4. Gluttony. See how many items of seafood you can eat on the all you can eat seafood buffet before you are either thrown out or throw up. Stuffing your pockets doesn’t count, but stuffing your cheeks and bra does. Mega bonus points for stuffing your thong.
5. Marine Mammals. Look for mermaids (I’ve seen ‘em on my cruise – ok, they were dolphins, but I like to use my imagination), and it made everyone else look. Then the bartender cut me off…bastard.
6. Theater. Re-enact all the memorable scenes from Titanic. More points if you do it from the crew’s private pool and recreation area. Get Helga, the Tormentor (aka, the Swedish Masseuse) to play the part of dainty Rose. Don’t forget to post your rendition on your vlog!
7. Panty Raid. Plan a panty raid but steal the officer’s cool hats instead. Offer to give them back if they let you steer the boat into the next port. If they don’t, trade them to the natives for cheap trinkets and rum. “Why are we always out of rum?!”
8. Practice Your Bartering Skills. Offer to trade the ship to natives on the next island for a bottle of rum (a case if they aren’t educated in the finer points of international negotiating).
9. After Hours Club. Not all cruise lines offer 24 hour casinos and discos. Why not set up an afterhours club in your stateroom and charge a cover? It’s a fast and easy way to get back all that money you shelled out for the cruise in the first place. If the spouse complains about the noise and keeping little Jimmy awake, teach the little guy how to deal cards. Get the spouse to serve drinks while you watch the door. A family that exploits together, goes to the brig together.
10. Scavenger Hunt. Offer to pay all the kids on board a scoop of ice cream for every towel they find and throw over board. What do you care? It’s free ice cream 24/7 at the snack bar! If they run out of ice cream, offer them shrimp.
11. Practice Photography. Prowl the decks looking for opportunities to take pictures of people enjoying themselves. Offer to email them the picture for the small price of $5.00 per picture. Don’t forget to write down their email address to make it look legitimate.
12. Miniature Golf. Offer to take Ma and Pa Smitherson (and snot nosed munchkins) on a guided excursion to tour all of the family friendly putt putt courses at the next Port of Call for the low, low price of $29.95 per adult and $13.95 per child. Cash up front, no refunds without a receipt.
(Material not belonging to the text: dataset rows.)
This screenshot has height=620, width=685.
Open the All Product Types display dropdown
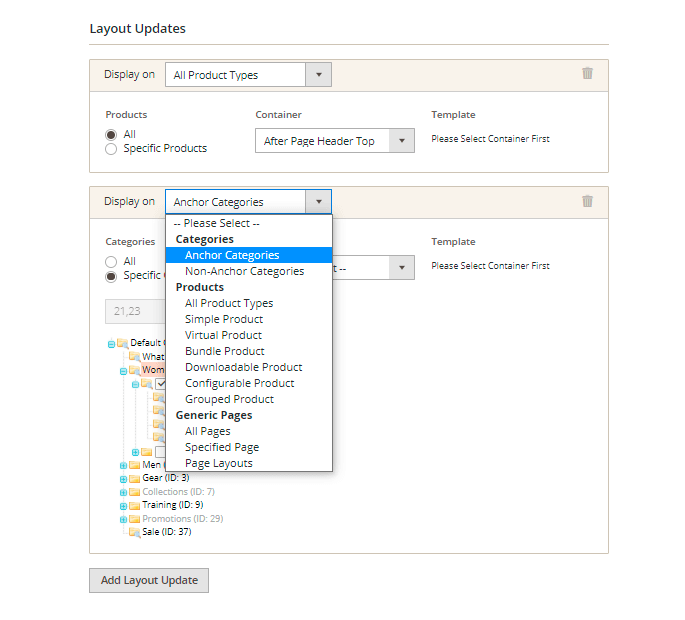click(247, 75)
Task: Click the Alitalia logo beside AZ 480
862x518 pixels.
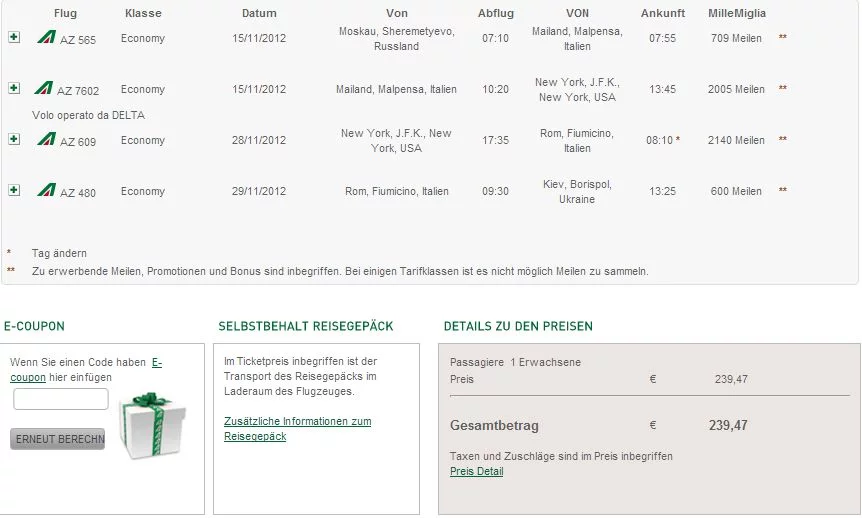Action: point(47,190)
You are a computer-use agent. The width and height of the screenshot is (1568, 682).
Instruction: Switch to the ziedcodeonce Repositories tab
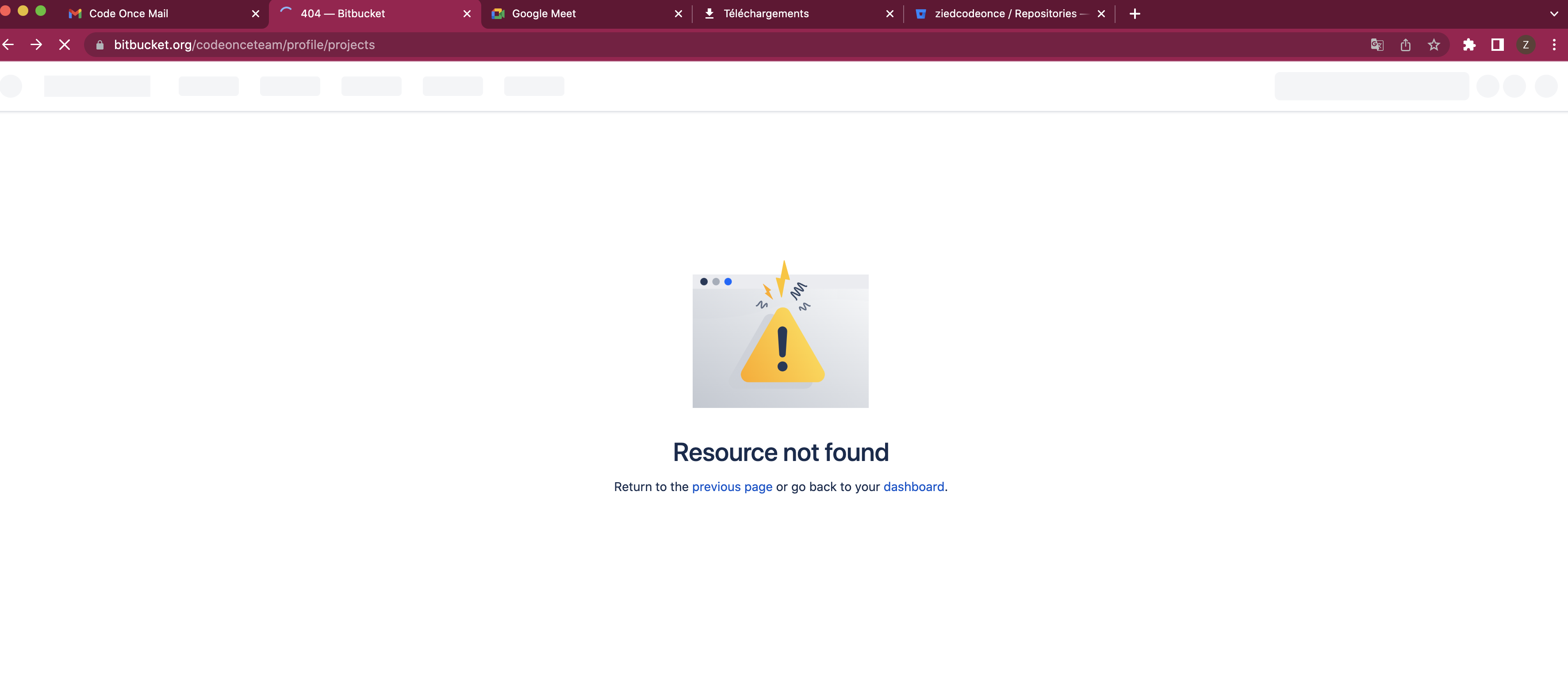pos(1001,13)
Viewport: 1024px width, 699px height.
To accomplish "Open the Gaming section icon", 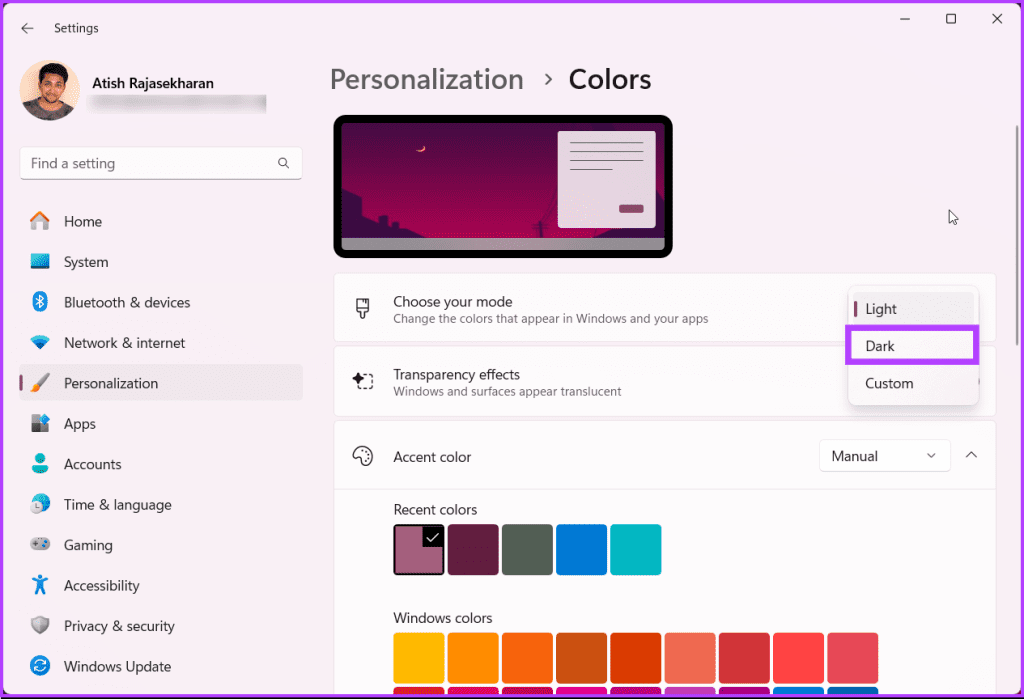I will click(x=39, y=545).
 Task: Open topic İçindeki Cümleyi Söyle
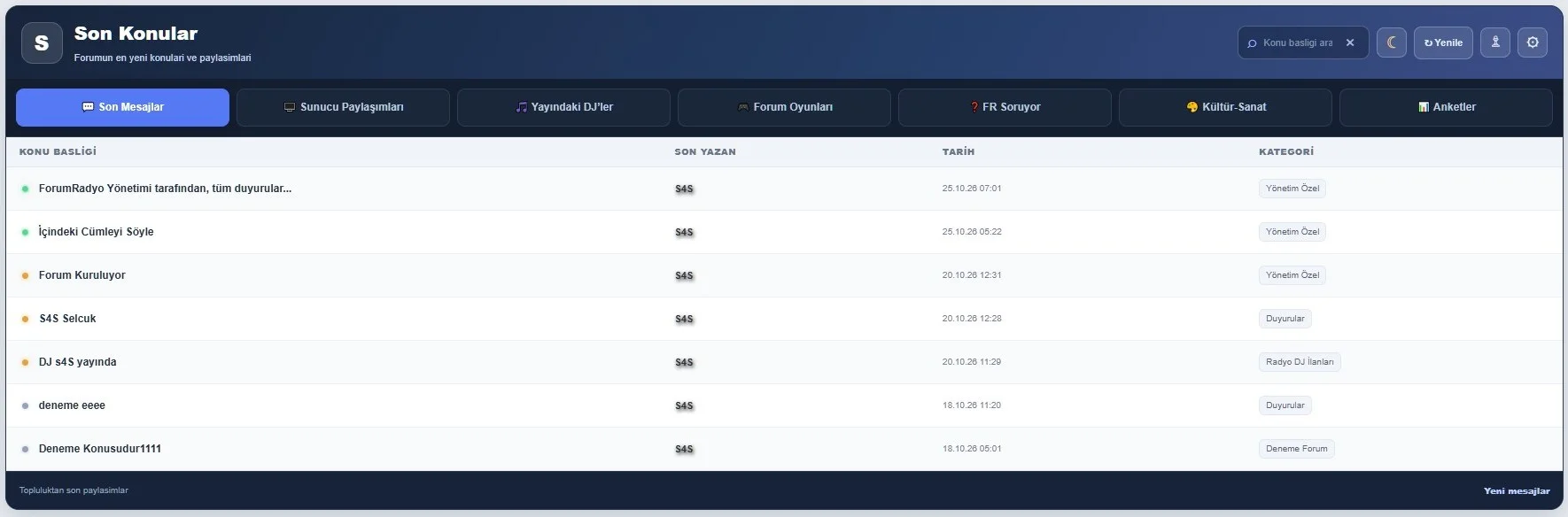click(96, 232)
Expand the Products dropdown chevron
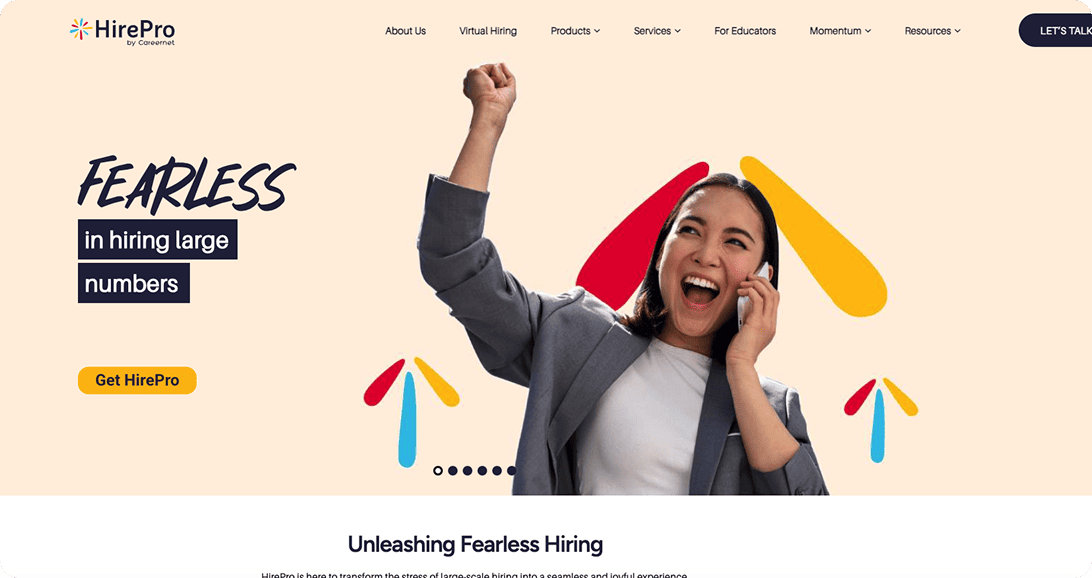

At the next destination, bribe a taxi cab to take the Smitherson’s for a backwoods tour of the island, round trip, of course, and pay him a third of your take plus the captain’s hat that you stole in the panty raid.
13. Blog. Half the fun of going on a cruise is bragging to all your friends and family left back at home (usually with a foot of snow on the ground and rolling brown outs). So, why not update your blog 5 or 6 times a day with pictures and recaps of all the amusing and exciting things you are doing on your much deserved cruise? They will thank you for it when you get home.
BONUS: Tweet and Instagram. Did you just have the most amazing massage while sipping champagne and munching on strawberries? Tweet about it and share an Instagram of the HOT male masseuse that made you feel more like a woman than your husband ever has. Oh those hands….*breathe*
The next time a vacation looms on the horizon, and the family is nagging about doing something fun, exciting and adventurous, consider sending them on a cruise while you stay at home and catch up on the missed episodes of Honey Boo Boo’s exhilarating life. You might not get richer. You might even lose a few brain cells. But you will be rested; who wouldn’t be after a week of me time?